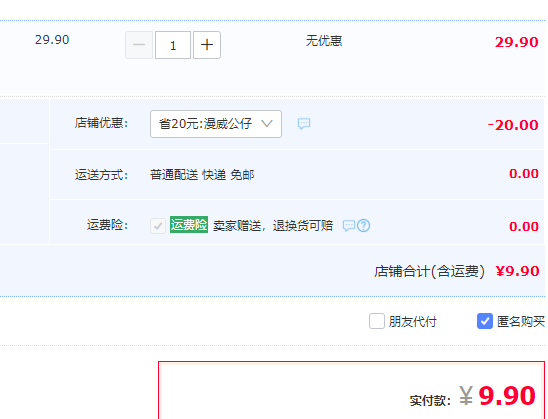Click the 匿名购买 label text
This screenshot has width=548, height=419.
tap(521, 322)
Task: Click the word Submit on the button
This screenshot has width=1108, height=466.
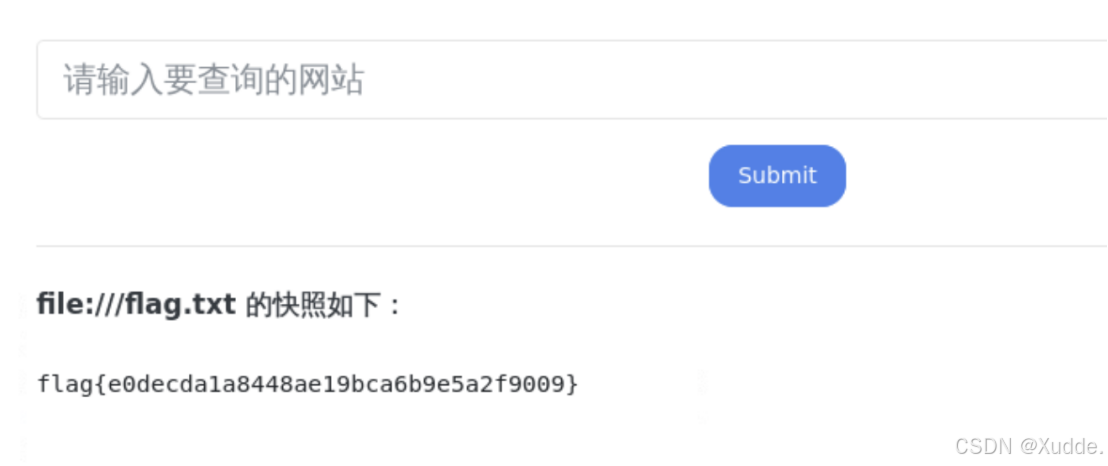Action: pyautogui.click(x=777, y=175)
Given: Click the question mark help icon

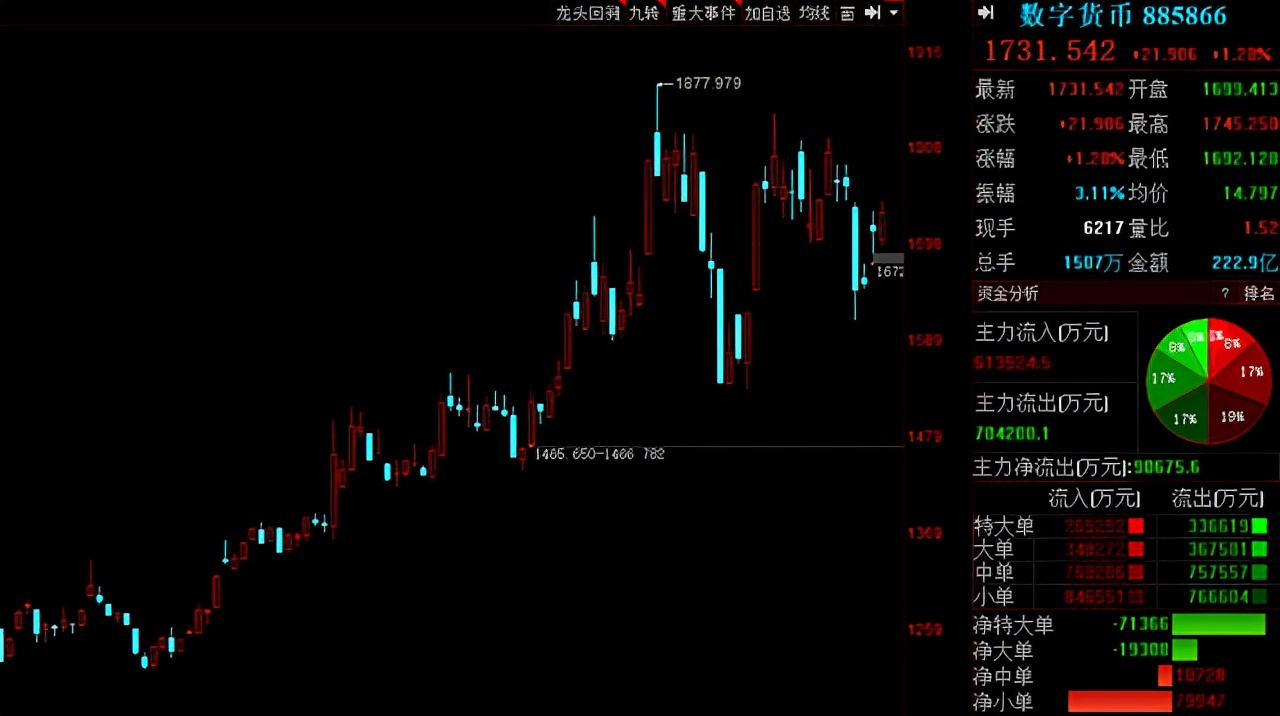Looking at the screenshot, I should tap(1225, 294).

## Exercise description
Only the lines from the line with "This screenshot has width=1108, height=466." through the final line of the material belong in the answer, copied exactly and without pictures.

## Task result
This screenshot has width=1108, height=466.
Action: pyautogui.click(x=777, y=175)
Given: Click the question mark help icon

Looking at the screenshot, I should tap(1225, 294).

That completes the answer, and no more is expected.